Concluiu o ministro pela procedência do pedido, em face da constatação de que a redação dos preceitos legais questionados violam o texto constitucional, no que se refere à imposição de obrigações e sanções para empresas prestadoras de serviços de fornecimento de energia elétrica, não previstas nos contratos previamente firmados com a União, a qual detém a competência privativa para legislar em tais casos, conforme pacífica jurisprudência da Corte.

Fez a ressalva de que a Resolução Normativa ANEEL 414/10 também tratou da facultatividade da utilização de medição externa pela distribuidora e da cobrança do serviço de religação de energia elétrica solicitadas pelo usuário.

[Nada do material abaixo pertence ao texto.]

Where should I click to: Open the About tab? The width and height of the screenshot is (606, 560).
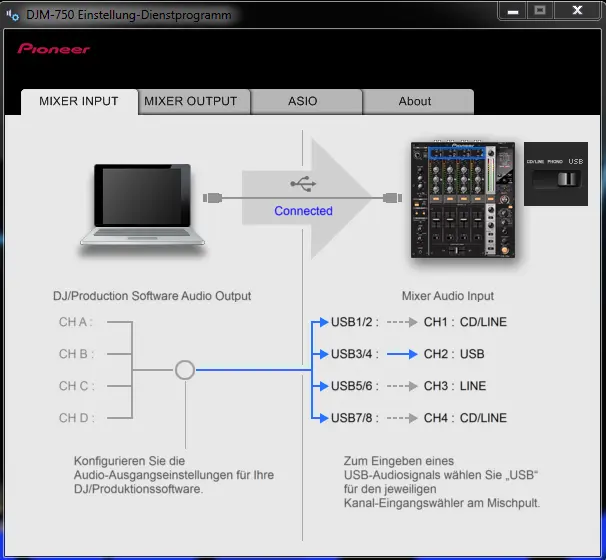[415, 101]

Nesse sentido, observou que os dispositivos da lei estadual dispuseram sobre matéria já disciplinada pela ANEEL, que, por ser responsável pelo exercício da atividade regulatória, não foca sua atuação na tutela particular do consumidor, mas em aspectos relacionados à continuidade e à universalização do serviço.

Acompanharam o relator os ministros Roberto Barroso, Alexandre de Moraes, Dias Toffoli, Cármen Lúcia, Luiz Fux, Gilmar Mendes e Rosa Weber.

  • Confira o voto do relator. 

Divergências

Para o ministro Edson Fachin repartir competências pretende compatibilizar interesses para reforçar o federalismo em uma dimensão realmente cooperativa e difusa. De acordo com o ministro, a centralização de poder na figura da União poderá levar os Estados, Distrito Federal e Municípios, a ter suas respectivas competências suprimidas. 

“A convivência harmônica entre todas as esferas, com o fito de evitar a secessão. Nesta perspectiva, esta distribuição pode se dar em sentido horizontal ou vertical, levando em conta a predominância dos interesses envolvidos.”

Sobre a medição externa, entendeu o ministro que “se a concessionária adotar o sistema de medição externa, como faculta a norma federal, é essa referência que deve ser adotada na interpretação da expressão “no próprio medidor” prevista no art. 1º da lei estadual (…). Assim, a diversidade dos equipamentos técnicos não implica a inconstitucionalidade da norma.”

  • Confira o voto do ministro Edson Fachin.

Acompanhou a divergência o ministro Marco Aurélio.